I am only interested in the cohomological case, i.e. showing that $$H^3(\mathfrak{sl}_2,k) \cong k.$$ However, I am quite lost. I mean, the best way is to use the definitions, so we have the complex $$ \mathrm{Hom}_k(\Lambda^2\mathfrak{sl}_2,k) \overset{d}{\to} \mathrm{Hom}_k(\Lambda^3\mathfrak{sl}_2,k) \overset{d}{\to} \mathrm{Hom}_k(\Lambda^4\mathfrak{sl}_2,k)$$ where $$\begin{align*}df(x_1,\dots,x_{n + 1}) =& \sum_i (-1)^{i +1}x_if(x_1,\dots,\hat{x_i},\dots,x_{n + 1})\\ &+\sum_{i < j}(-1)^{i + j}f([x_i,x_j],x_+,\dots,\hat{x_i},\dots,\hat{x_j},\dots,x_{n + 1})\end{align*}$$

Also, I do know a basis of $\mathfrak{sl}_2$, so it should be enough to calculate the above on basis elements. Am I right? How would one proceed to calculate the cohomology?
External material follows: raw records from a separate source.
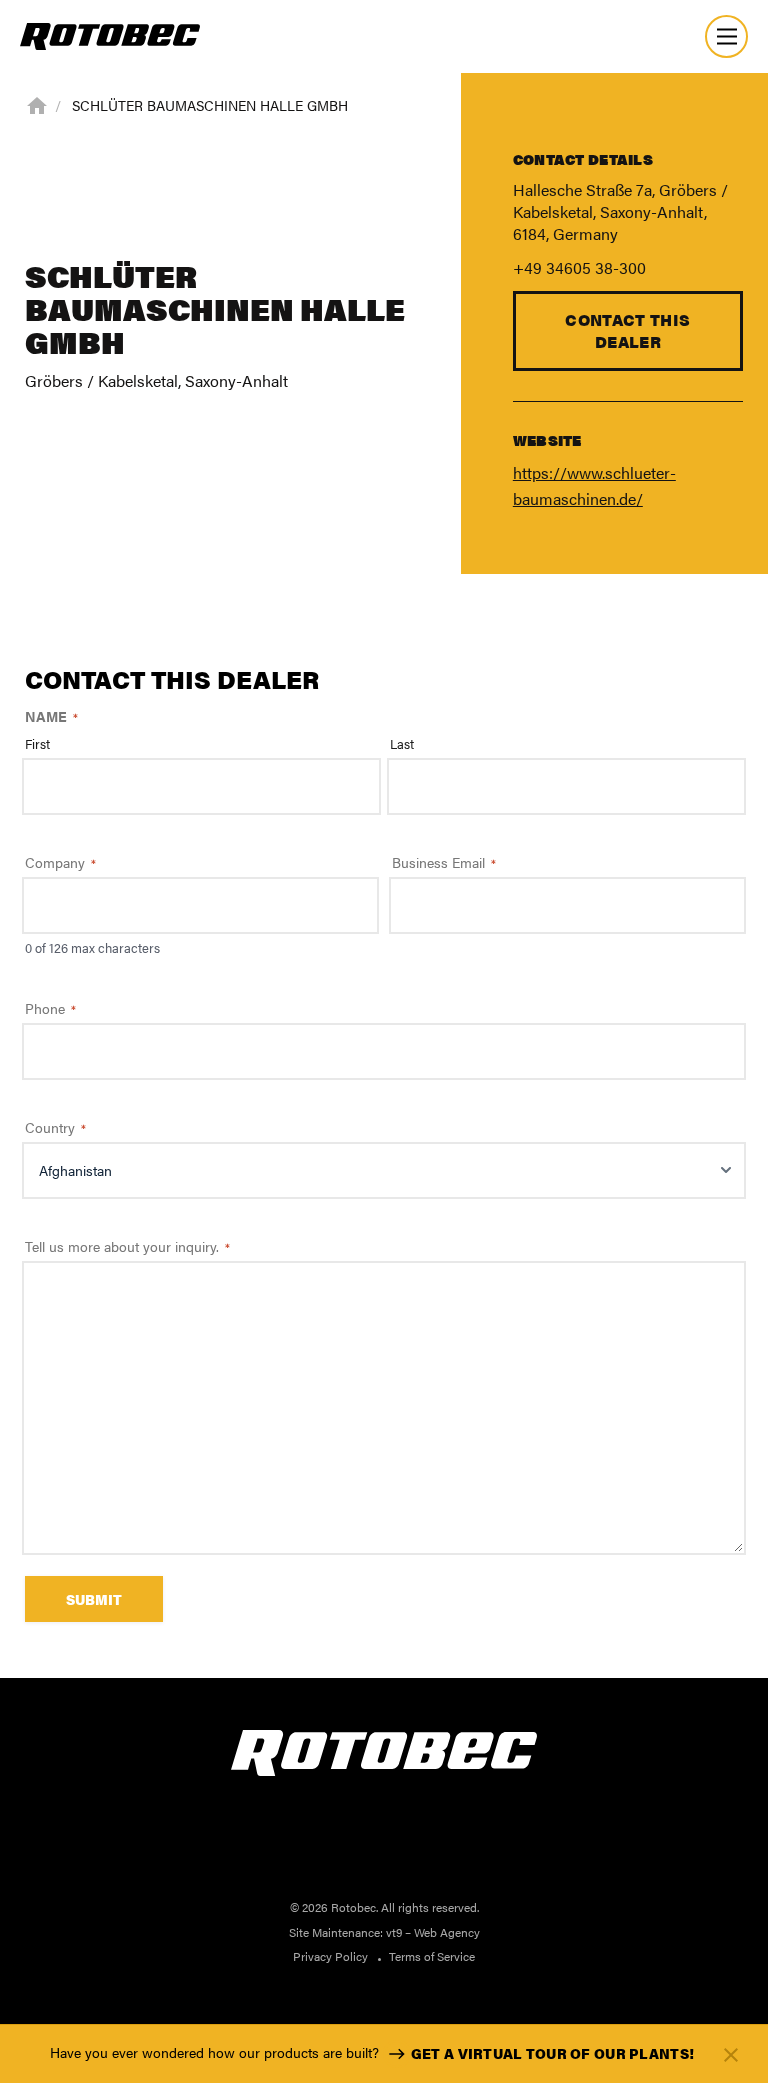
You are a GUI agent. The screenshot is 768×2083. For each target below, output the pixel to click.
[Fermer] (731, 2054)
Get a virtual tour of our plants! (552, 2053)
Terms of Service (432, 1956)
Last (402, 744)
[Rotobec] (110, 36)
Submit (94, 1599)
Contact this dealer (627, 330)
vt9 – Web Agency (433, 1932)
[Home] (37, 104)
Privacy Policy (330, 1956)
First (37, 744)
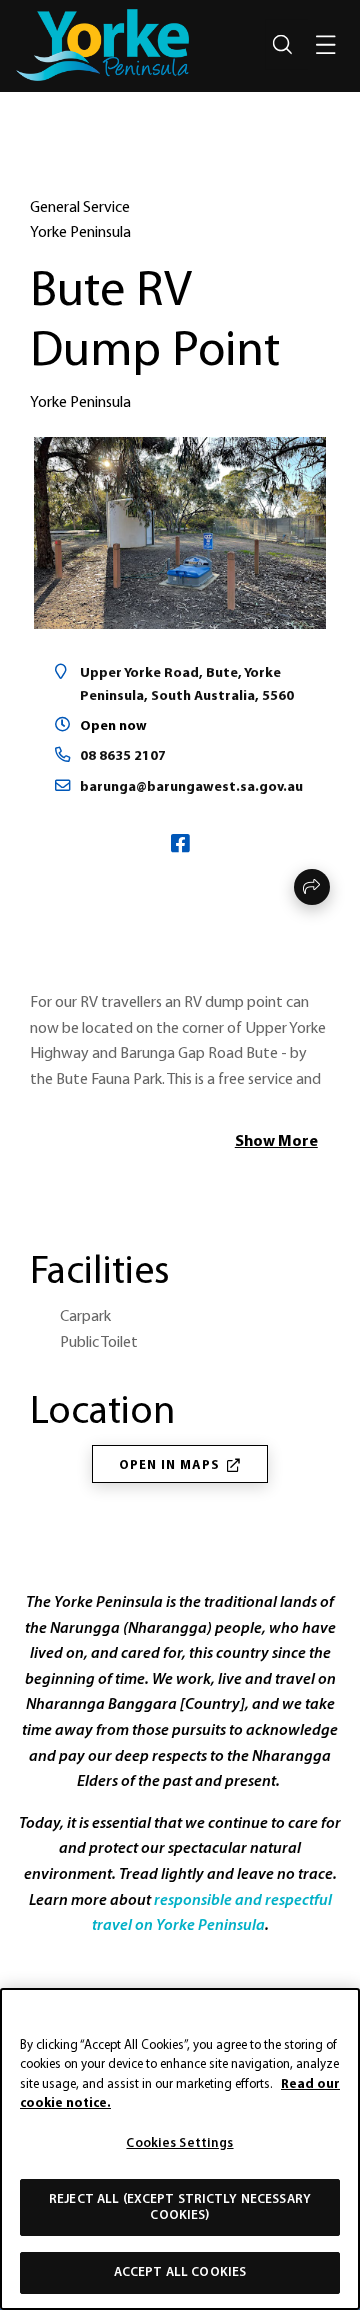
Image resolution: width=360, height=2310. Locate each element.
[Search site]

Edit. This is for a short presentation of cohomology of Lie algebras at my university and thus I cannot introduce other terminology than the main onces (it was a course about Lie algebras and Lie groups). Since the topic before covers Hochschild-Serre spectral sequences and things like that I am not even sure if it is possible to calculate the homology only using the definition and some linear algebra.

Answer 1

For another nice construction see the article On Lie algebra crossed modules by Friedrich Wagemann. For all complex simple Lie algebras $L$ we have $H^3(L,\mathbb{C})\cong \mathbb{C}$, by using the interpretation as crossed modules. Section $4.1$ is for $L=\mathfrak{sl}_2(\mathbb{C})$. For a field $K$ of characteristic zero, and $L$ semisimple, $\dim H^3(L,K)$ is the number of simple factors of the complexification of $L$.

Answer 2

This can be done by hand very quickly using just linear algebra. First note that $\wedge^4 \mathfrak{sl}_2=0$ as $\dim \mathfrak{sl}_2=3$, so $H^3(\mathfrak{sl}_2,k)$ is the cokernel of $$d: \hom(\wedge^2 \mathfrak{sl}_2,k) \to \hom(\wedge^3 \mathfrak{sl}_2,k) $$

Since $\wedge^3 \mathfrak{sl}_2$ is spanned by $f\wedge h \wedge e$ (where $f,h,e$ is the usual basis of $\mathfrak{sl}_2$), to understand $d(\alpha)$ for $\alpha \in \hom(\wedge^2 \mathfrak{sl}_2,k)$ we need only compute $d(\alpha)(f\wedge h \wedge e)= \alpha( d(f\wedge h \wedge e))$. But you can check directly, using the definition of $d$, that $d(f\wedge h \wedge e)=0$. It follows that the map in the displayed equation above is zero and so $H^3(\mathfrak{sl}_2,k)=k$.